### Work item
An exact transcription of the lines below, from the first through the one containing "Task: Click the 01-段科室 folder icon", is the only output wanted.

### Stored items
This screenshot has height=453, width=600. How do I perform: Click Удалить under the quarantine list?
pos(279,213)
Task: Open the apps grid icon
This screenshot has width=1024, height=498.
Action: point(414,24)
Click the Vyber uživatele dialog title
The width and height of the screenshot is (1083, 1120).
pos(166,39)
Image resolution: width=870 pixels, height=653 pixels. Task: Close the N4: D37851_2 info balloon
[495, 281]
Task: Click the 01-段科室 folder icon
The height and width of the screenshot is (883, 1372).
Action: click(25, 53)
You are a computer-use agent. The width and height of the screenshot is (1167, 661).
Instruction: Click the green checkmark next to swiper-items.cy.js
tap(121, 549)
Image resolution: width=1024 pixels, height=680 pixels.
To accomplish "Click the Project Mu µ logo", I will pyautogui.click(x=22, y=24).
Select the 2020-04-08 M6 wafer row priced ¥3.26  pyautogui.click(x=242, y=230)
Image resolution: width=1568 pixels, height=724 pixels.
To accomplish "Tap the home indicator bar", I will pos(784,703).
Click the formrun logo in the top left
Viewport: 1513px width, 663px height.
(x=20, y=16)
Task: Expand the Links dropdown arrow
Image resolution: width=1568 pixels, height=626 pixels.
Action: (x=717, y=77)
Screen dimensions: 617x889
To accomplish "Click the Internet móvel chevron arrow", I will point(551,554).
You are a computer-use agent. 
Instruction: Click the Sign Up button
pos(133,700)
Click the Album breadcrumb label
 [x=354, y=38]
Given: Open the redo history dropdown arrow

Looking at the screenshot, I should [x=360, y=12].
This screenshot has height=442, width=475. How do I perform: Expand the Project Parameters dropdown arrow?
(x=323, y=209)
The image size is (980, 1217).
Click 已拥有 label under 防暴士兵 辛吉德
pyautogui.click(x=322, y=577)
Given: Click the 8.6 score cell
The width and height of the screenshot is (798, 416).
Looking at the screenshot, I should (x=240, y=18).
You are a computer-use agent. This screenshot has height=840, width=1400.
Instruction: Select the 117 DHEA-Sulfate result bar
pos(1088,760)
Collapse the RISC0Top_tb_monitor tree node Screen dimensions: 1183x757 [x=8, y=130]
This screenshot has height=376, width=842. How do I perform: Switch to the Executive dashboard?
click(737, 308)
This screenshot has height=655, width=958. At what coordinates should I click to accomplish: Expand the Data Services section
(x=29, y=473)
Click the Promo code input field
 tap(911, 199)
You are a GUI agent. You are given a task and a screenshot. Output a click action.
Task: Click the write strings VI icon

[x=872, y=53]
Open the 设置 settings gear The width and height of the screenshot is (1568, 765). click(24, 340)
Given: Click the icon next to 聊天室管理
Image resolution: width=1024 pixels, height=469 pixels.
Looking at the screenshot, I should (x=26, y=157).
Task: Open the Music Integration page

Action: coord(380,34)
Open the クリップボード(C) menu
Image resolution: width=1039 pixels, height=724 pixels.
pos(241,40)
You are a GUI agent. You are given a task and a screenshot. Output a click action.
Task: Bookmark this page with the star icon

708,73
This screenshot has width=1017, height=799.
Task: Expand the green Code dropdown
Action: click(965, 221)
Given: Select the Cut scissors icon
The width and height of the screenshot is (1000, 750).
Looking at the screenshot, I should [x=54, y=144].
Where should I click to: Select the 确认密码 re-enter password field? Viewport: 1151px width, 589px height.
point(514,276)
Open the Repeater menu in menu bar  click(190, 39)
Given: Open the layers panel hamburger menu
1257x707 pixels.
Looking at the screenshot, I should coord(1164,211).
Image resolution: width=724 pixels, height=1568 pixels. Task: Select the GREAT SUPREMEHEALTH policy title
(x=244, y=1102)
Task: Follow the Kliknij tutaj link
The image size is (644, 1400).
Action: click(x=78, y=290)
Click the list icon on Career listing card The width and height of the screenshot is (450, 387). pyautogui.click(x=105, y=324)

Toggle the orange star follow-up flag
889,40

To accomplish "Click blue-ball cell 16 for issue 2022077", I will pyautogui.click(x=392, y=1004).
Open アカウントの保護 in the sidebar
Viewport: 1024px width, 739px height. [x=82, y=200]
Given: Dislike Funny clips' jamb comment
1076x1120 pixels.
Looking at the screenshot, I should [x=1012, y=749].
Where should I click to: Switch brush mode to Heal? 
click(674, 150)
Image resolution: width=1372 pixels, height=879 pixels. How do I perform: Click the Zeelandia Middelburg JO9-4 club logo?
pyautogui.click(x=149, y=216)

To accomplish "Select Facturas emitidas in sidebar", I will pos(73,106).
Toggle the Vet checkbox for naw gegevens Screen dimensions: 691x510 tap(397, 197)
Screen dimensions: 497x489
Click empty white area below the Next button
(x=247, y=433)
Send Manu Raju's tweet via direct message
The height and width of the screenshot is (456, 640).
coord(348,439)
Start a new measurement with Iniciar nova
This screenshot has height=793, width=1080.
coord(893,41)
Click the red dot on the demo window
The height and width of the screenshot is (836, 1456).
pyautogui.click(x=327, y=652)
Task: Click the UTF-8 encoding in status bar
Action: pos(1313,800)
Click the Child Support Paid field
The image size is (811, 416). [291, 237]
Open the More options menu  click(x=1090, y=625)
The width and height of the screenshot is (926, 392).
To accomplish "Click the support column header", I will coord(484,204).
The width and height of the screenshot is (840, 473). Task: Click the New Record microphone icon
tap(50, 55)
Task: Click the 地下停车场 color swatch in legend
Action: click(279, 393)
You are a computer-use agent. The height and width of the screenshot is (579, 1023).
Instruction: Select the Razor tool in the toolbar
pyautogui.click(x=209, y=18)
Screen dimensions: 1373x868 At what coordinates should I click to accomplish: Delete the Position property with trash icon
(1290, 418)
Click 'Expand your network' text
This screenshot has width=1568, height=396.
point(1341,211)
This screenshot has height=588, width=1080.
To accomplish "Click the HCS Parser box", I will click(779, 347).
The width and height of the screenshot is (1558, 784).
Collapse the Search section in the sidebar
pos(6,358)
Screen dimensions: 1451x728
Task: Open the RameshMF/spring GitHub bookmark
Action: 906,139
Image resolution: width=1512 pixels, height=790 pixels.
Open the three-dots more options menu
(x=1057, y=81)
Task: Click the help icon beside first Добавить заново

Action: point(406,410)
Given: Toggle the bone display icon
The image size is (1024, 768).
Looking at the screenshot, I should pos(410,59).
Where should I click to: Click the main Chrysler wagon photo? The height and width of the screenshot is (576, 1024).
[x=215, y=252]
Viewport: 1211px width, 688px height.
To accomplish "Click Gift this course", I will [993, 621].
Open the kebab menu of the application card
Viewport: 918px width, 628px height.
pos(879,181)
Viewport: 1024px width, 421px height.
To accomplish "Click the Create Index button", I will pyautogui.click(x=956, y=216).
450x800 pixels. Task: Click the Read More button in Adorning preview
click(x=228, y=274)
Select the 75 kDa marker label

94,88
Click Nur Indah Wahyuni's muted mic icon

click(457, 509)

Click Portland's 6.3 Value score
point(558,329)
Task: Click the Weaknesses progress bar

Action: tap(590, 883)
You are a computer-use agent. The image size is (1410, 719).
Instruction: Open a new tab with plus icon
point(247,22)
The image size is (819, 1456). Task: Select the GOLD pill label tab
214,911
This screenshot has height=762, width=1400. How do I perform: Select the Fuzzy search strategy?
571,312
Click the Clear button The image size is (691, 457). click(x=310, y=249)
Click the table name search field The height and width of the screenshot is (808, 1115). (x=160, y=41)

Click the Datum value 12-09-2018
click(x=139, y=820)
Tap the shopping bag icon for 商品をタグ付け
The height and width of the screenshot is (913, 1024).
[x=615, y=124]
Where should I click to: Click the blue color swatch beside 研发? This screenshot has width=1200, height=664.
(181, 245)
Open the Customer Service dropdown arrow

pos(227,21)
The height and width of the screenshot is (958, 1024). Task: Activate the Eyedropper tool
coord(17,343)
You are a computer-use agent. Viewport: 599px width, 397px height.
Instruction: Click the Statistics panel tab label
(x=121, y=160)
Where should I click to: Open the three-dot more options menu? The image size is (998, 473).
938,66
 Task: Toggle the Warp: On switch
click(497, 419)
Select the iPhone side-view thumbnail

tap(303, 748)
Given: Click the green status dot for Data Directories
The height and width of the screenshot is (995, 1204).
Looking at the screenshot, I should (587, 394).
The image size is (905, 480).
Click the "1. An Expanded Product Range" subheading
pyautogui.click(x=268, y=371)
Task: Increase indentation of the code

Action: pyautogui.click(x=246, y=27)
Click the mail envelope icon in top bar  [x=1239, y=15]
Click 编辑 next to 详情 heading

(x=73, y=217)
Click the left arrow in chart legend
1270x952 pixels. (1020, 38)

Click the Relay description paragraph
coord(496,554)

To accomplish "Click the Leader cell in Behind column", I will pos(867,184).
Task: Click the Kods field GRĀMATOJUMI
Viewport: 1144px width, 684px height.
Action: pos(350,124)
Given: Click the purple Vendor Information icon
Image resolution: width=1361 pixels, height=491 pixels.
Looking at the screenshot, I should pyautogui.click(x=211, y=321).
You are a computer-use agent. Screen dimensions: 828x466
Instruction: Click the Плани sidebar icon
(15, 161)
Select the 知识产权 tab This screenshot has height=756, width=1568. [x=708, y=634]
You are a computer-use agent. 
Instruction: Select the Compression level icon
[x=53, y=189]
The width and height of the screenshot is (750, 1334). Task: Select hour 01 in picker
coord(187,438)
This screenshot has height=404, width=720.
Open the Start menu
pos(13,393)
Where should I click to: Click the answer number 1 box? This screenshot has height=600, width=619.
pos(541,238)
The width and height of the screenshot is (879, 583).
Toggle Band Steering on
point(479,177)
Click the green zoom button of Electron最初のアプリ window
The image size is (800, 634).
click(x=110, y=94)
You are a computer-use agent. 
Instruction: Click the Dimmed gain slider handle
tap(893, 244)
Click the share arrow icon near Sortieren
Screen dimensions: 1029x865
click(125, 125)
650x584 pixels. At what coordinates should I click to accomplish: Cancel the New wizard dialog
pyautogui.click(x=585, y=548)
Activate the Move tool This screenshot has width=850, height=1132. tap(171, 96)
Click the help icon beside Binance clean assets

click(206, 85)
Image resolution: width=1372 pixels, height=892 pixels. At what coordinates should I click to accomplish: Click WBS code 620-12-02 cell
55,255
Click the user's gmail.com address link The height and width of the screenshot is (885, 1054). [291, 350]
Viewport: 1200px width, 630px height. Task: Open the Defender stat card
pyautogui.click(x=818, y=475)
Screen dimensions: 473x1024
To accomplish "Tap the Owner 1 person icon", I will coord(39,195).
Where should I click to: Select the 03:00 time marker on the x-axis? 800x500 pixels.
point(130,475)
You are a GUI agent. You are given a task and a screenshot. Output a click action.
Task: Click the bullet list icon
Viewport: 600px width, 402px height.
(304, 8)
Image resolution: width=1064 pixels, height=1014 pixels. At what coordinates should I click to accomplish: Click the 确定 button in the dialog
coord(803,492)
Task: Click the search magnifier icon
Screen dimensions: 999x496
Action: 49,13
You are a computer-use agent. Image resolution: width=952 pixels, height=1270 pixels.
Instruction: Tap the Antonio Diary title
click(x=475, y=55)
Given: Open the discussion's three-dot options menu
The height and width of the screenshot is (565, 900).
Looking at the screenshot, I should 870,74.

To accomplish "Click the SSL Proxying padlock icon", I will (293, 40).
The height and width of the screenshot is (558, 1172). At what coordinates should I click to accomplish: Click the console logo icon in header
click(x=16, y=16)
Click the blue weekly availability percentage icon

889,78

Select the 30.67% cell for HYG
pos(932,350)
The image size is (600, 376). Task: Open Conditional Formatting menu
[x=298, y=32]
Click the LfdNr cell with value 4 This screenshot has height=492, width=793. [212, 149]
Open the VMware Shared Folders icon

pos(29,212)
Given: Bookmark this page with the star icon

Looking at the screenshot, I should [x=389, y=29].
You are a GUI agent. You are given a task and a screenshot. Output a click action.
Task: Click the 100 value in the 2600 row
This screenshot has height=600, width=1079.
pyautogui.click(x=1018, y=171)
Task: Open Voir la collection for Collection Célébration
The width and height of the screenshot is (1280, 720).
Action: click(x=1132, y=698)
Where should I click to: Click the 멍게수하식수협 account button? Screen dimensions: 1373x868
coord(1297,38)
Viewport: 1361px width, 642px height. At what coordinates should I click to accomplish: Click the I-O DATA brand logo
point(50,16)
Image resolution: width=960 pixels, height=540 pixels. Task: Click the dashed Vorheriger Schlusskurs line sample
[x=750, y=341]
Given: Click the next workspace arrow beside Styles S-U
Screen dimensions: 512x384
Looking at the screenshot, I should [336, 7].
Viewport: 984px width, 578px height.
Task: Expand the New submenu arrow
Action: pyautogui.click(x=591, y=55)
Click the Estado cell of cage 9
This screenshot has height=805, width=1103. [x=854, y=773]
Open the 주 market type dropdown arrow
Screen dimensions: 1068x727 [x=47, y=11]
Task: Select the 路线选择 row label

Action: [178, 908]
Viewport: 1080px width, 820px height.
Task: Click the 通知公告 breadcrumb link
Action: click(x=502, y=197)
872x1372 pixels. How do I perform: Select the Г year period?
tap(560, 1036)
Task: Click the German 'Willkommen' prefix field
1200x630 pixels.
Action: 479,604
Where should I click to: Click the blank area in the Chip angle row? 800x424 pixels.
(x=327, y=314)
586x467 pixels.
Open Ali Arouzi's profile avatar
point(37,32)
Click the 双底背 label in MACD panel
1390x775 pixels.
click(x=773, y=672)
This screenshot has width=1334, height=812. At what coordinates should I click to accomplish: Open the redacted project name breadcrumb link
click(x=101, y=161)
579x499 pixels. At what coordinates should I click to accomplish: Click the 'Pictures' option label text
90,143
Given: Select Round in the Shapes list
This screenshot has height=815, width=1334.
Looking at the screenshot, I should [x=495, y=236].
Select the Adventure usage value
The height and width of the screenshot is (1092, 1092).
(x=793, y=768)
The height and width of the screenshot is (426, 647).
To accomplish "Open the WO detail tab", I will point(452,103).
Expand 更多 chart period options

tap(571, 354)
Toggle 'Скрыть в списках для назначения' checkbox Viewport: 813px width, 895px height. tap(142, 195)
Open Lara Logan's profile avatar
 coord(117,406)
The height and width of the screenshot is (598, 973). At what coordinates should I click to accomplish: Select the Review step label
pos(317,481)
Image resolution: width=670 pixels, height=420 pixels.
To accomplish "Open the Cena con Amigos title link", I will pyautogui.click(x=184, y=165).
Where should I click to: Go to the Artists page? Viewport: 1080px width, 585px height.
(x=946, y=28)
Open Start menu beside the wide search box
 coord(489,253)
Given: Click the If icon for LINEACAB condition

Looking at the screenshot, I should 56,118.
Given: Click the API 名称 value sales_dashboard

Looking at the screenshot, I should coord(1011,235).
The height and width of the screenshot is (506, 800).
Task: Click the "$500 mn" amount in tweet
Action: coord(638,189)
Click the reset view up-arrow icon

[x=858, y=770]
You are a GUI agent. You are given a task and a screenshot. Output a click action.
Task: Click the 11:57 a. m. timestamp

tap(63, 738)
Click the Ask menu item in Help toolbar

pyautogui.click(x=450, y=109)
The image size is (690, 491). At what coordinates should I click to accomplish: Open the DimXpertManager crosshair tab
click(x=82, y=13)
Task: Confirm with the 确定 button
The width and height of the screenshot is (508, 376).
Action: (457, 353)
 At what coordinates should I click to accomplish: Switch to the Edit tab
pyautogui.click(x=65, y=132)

### Answer section
This screenshot has height=453, width=600. How do I perform: Click Удалить under the quarantine list?
pos(279,213)
Task: Open the apps grid icon
This screenshot has width=1024, height=498.
Action: point(414,24)
Click the Vyber uživatele dialog title
The width and height of the screenshot is (1083, 1120).
pos(166,39)
Image resolution: width=870 pixels, height=653 pixels. Task: Close the N4: D37851_2 info balloon
[495, 281]
Task: Click the 01-段科室 folder icon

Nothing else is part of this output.